As the world gears up for a refresh on Intel’s Haswell processors (the majority of which don’t look that interesting) motherboard manufacturers are lining up their new products in preparation. While Haswell refresh brings nothing new to the table processor-wise, these new motherboards will pack in better hardware along with options to add in a M.2 solid state drive. Unlike m-SATA drives, M.2 uses the PCI-Express bus to speed up things considerably, going way beyond the current capabilities of SATA 3.
Plus, these new motherboards from MSI are dead sexy. I don’t know who’s designing them, but they are taking the “Gaming” range pretty seriously. Geek out on some extremely detailed hardware porn after the jump!
MSI’s new Gaming lineup is waiting in the wings for the Haswell refresh has been completely remodeled for killer looks and it does seem as if more thought has been put into the port layout this time around. The motherboards on show today don’t have any prices or specifications yet, nor are they listed on MSI’s website. The models on show today are the Z97 Gaming 9 AC, the Z97 Gaming 7, the Z97I Gaming, the Z97 Gaming 5 and the Z97 Gaming 3.
All are based on socket LGA1150, all retain DDR3 compatibility (no DDR4 for consumers until the Haswell-E launch) and all support PCI-Express 3.0 along with the required video outputs to support three displays on the built-in Intel HD graphics.
The lineup starts with the Z97 Gaming 9 AC. There are eight rotated SATA 6Gb/s slot here along with three PCI-Express 3.0 slots, three PCI-E 1x slots and the M.2 connector nestled between the bottom two PCI-Express slots. There are two mounting holes and a notch at the end to support the end of the PCB. Because of how M.2 SSDs are laid out, it’s possible to fit 1TB drives in that space as long as they are double-sided. There’s also a 10+2 phase layout, which will stably provide power for highly overclocked K-series processors.
The redesigned heatsinks are really kickass, honestly. Perhaps MSI’s method of making the dragon-shaped heatsinks for the previous Gaming series wasn’t to everyone’s taste and this is a bit more muted, almost business-like. You’ll notice that MSI now uses the same shroud design as found on the ASUS Sabertooth motherboards and their TUF armor kit. It is more than likely made out of brushed plastic, as metal would not be required there for heat dissipation and would possibly interfere with the built-in 802.11ac wireless adapter.
One rung down, the Z97 Gaming 5 and Gaming 7 motherboards look very similar at first glance. The Gaming 5 is pretty basic as far as boards go – it still boasts three PCI-E 3.0 slots, four PCI-E 1x slots, six SATA 6Gb/s ports and MSI’s Audio Boost chip which is coupled with Realtek’s ALC1150 audio codec and a amplifier to improve bass and response on USB headsets. It still has a debug LED but lacks the power and reset buttons found on the Gaming 7 and 9 boards. The V-check points will still work, though, allowing you to measure voltage on various points around the board.

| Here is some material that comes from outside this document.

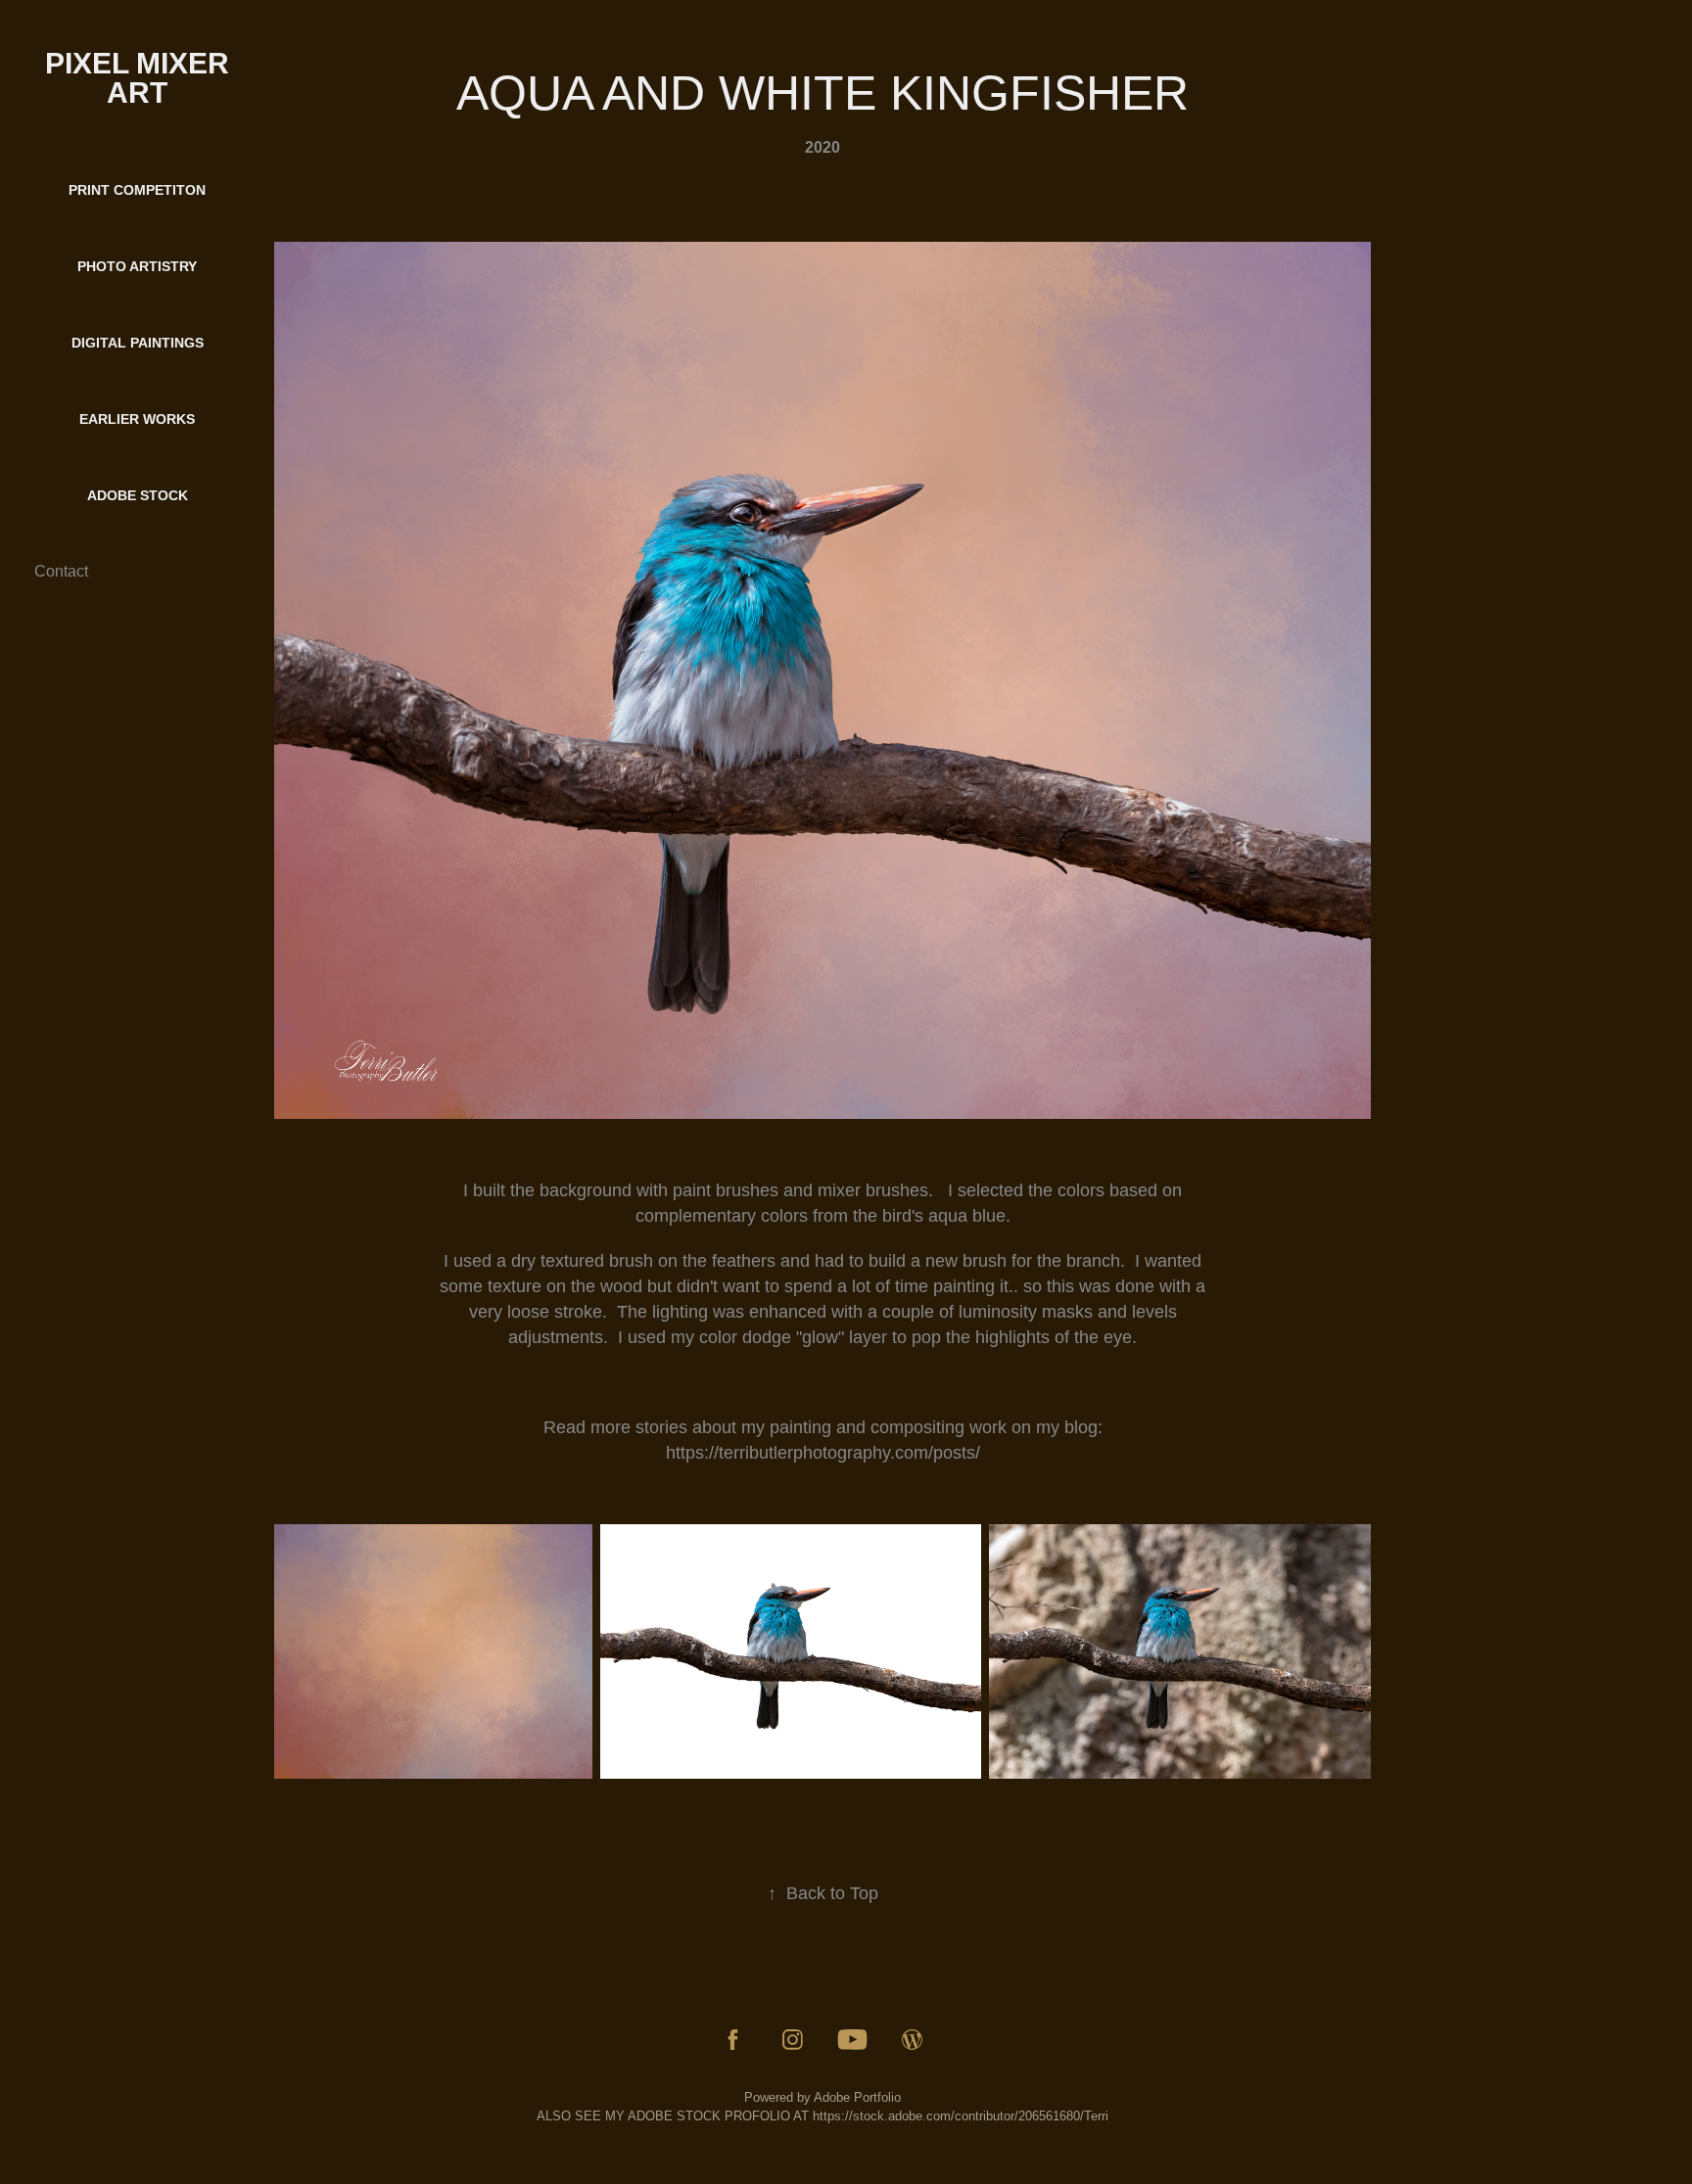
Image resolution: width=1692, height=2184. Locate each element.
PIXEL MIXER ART (140, 78)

If you’re aiming for high overclocks, the Gaming 7 would be the better choice because of the 10+2 phase layout near the CPU, while the Gaming 5 makes do with a 6+2 layout. Processors switched between these two boards may attain the same frequencies on both, but higher stability under heavy load on the Gaming 7 would make it the better choice.
The Gaming 7 returns the missing power buttons and the voltage check point headers and adds on two SATA 6Gb/s ports for a total of eight. Note that because Intel’s Z97 chipset still tops out at six native SATA 6Gb/s ports, the extra two are running on a Marvell controller. The M.2 connector moves to the same location as the Z97 Gaming 9 AC, while on the Gaming 5 it moves up above the first PCI-E slot. That actually might be the better spot thermally, because dual and triple-GPU configurations will trap heat near the M.2 port lower down on the motherboard.
The Z97 Gaming 3 is the basic pick of the bunch. It packs in a 4+2 phase layout, two PCI-E slots, three PCI slots and two PCI-E 1x slots. Two of the SATA 6Gb/s ports are not rotated and the M.2 connector stays up near the middle of the board. Audio boost is still retained but overall it is not as well-equipped as the Gaming 5.
ITX motherboards are getting more and more interesting as the industry moves into the small-form-factor computing space. The Z97I Gaming has built-in 802.11ac, four SATA 6Gb/s ports, a 4+2 phase arrangement and a single PCI-E 3.0 slot. Its a pity that MSI couldn’t find the space for a M.2 port allowing people to build an entirely self-contained unit.
One issue that many people will have trouble with is heatsink clearance. Because MSI opted to move the socket closer to the RAM and near below the middle of the board, large CPU coolers will have clearance issues on three sides of the socket, especially if the graphics card you use has a backplate. If you’re using water cooling this isn’t a big issue, but it’s something that buyers will have to consider when looking at the Z97I Gaming.